The main house is located between carob trees, with the purpose to live under them, freeing this way enough space for a second stage of the house, an orchard, and a patio. Inside the property, there´s also an old van that is used as a workshop and guest house.
In the main space, the kitchen is the gravity center of family life. The bar/cook table is located in the direction of a huge large window that takes the full heights of the house and allows daily to contemplate and experience the existing carob trees on the property. It pretends to be a space of gatherings and celebrations where the limits between interior and exterior are blurred under the big roof.

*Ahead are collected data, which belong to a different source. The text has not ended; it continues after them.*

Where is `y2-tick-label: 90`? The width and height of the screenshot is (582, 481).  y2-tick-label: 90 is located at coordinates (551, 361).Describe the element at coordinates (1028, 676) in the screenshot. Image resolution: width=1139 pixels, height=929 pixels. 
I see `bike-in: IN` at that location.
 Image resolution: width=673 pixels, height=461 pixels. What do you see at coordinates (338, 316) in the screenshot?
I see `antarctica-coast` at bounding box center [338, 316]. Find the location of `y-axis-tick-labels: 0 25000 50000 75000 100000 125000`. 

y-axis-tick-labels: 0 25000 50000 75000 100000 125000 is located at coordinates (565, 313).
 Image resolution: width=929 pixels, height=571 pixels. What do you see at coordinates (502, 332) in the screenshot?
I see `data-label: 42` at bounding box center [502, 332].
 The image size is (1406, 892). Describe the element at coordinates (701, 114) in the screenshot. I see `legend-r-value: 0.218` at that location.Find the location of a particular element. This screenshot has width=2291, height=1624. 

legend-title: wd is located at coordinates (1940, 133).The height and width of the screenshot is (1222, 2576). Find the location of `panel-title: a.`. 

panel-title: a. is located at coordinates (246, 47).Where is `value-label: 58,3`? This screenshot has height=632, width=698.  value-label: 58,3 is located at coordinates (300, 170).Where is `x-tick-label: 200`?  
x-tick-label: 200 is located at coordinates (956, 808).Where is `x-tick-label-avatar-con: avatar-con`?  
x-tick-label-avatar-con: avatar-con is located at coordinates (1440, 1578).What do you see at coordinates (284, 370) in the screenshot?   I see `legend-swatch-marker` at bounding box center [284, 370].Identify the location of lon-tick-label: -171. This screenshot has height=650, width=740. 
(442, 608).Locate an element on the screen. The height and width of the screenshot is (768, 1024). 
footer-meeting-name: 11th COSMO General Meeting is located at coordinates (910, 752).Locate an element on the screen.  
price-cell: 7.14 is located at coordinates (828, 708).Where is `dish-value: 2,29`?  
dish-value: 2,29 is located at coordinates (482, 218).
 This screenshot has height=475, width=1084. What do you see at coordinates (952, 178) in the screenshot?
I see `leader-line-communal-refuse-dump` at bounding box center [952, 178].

The house adapts to the local weather that suffers from big storms. The location of the garage and the most-closed walls are south-oriented, leaving minimal but strategical openings in order to not lose the views of the carrot trees and the horizon. In the north orientation, there´s the gallery that creates a weather filter as well as a space of transition between interior and exterior.
The materiality is solved by a monolithic base of 27cm-thick brick walls, in contrast to the light roof formed by metallic profile-structural beams, which modulate the house. Metal, aluminum, and glass on the other hand allow, at strategic points, the connection between the exterior and interior. The materials used in its natural finish are devoid of plasters and coatings. Everything proposed is genuinely structural.